On essaie, dans les thèses, de donner les raisons de "l'absence" (!) du prolétariat allemand durant cette période. Un grand nombre de ces raisons sont valables aussi pour les autres prolétariats et notamment pour le prolétariat italien. Par contre, on n'a pas remarqué un fait qui, à mon avis, est essentiel pour comprendre la différence existant entre la situation du prolétariat allemand et celle des autres prolétariats. Tandis que le prolétariat d'Italie (comme celui des autres pays) -tout en fournissant un contingent de soldats- reste dans sa majeure partie sur place, sur le lieu de travail, dans ses villes et quartiers, dans sa position d'ouvrier, le prolétariat allemand, dans sa grande majorité sinon dans sa totalité, sera lui mobilisé sur les champs de bataille. De cette différence de situation résultera que – tandis que, dans les autres pays, le mécontentement se produira essentiellement à l'arrière et se manifestera d'une façon classique par des grèves – le prolétariat allemand, lui, sera disloqué, hors de l'Allemagne, à tous les points de l'Europe, encadré dans l'armée par une bande de SS et soumis à une discipline militaire de fer. Sa lutte à lui ne se manifestera pas par des grèves dans les usines occupées par les femmes, les enfants et les millions de prisonniers étrangers ; mais elle ne pourra se manifester que dans sa non volonté aux combats militaires.

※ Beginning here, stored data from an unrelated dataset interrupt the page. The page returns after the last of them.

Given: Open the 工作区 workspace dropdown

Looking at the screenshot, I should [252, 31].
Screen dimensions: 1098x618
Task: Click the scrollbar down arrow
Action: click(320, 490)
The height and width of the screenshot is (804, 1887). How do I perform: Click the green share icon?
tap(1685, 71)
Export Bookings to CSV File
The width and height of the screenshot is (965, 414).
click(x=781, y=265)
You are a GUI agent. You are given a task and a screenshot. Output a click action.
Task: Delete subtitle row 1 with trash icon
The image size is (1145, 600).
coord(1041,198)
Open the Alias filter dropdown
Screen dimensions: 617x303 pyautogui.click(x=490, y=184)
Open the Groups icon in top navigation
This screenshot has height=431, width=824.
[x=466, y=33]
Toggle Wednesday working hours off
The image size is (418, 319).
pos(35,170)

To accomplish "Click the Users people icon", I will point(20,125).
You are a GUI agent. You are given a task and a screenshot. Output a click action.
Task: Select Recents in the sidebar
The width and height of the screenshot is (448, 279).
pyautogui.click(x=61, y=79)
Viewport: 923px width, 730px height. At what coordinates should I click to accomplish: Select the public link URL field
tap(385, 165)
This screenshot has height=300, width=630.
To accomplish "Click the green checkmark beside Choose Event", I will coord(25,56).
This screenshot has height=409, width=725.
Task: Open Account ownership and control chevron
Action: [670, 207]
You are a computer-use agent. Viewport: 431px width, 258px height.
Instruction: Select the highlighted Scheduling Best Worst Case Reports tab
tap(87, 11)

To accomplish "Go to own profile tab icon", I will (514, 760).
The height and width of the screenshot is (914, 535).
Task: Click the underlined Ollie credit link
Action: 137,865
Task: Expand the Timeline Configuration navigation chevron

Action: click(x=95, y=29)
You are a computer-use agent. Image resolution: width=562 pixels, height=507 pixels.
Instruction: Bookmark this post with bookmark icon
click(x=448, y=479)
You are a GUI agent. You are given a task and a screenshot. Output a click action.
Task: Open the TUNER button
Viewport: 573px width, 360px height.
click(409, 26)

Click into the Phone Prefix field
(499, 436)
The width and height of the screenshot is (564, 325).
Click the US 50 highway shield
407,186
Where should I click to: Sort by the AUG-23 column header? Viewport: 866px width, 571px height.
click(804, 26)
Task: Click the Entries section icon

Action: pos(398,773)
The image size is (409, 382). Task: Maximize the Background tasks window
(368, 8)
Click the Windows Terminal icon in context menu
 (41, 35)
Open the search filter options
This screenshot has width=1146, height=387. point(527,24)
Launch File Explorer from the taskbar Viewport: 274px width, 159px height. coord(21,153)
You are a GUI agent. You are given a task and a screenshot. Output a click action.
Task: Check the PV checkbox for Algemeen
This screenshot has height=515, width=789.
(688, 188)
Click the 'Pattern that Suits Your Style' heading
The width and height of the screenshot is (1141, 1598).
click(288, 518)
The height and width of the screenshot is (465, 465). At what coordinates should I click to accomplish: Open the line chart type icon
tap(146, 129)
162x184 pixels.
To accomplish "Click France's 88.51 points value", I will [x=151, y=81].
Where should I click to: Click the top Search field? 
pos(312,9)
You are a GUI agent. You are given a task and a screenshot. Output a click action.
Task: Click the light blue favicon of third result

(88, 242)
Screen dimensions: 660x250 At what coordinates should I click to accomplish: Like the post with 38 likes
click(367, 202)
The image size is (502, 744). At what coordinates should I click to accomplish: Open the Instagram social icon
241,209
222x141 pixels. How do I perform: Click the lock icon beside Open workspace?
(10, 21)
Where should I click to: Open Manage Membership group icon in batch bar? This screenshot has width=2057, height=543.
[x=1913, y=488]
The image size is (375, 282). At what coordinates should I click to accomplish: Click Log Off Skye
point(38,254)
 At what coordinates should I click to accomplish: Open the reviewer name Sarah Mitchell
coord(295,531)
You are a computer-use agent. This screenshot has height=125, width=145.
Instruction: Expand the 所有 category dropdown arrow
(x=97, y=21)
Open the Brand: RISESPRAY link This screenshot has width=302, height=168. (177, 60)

Il est pour le moins exagéré d'affirmer que le prolétariat allemand est "absent" ou inexistant. Le thermomètre, à tort placé dans les usines en Allemagne, a marqué le point mort, mais ce sont les défaites retentissantes de l'armée allemande, là où se trouve concentré le prolétariat, qui renseigne réellement de l'existence, de la présence du prolétariat et du degré de son mécontentement.
Faute d'avoir mal brandi l'objectif, la photo que nous présentent les thèses nous donne une image un peu déformée de la réalité de la situation européenne en 1944.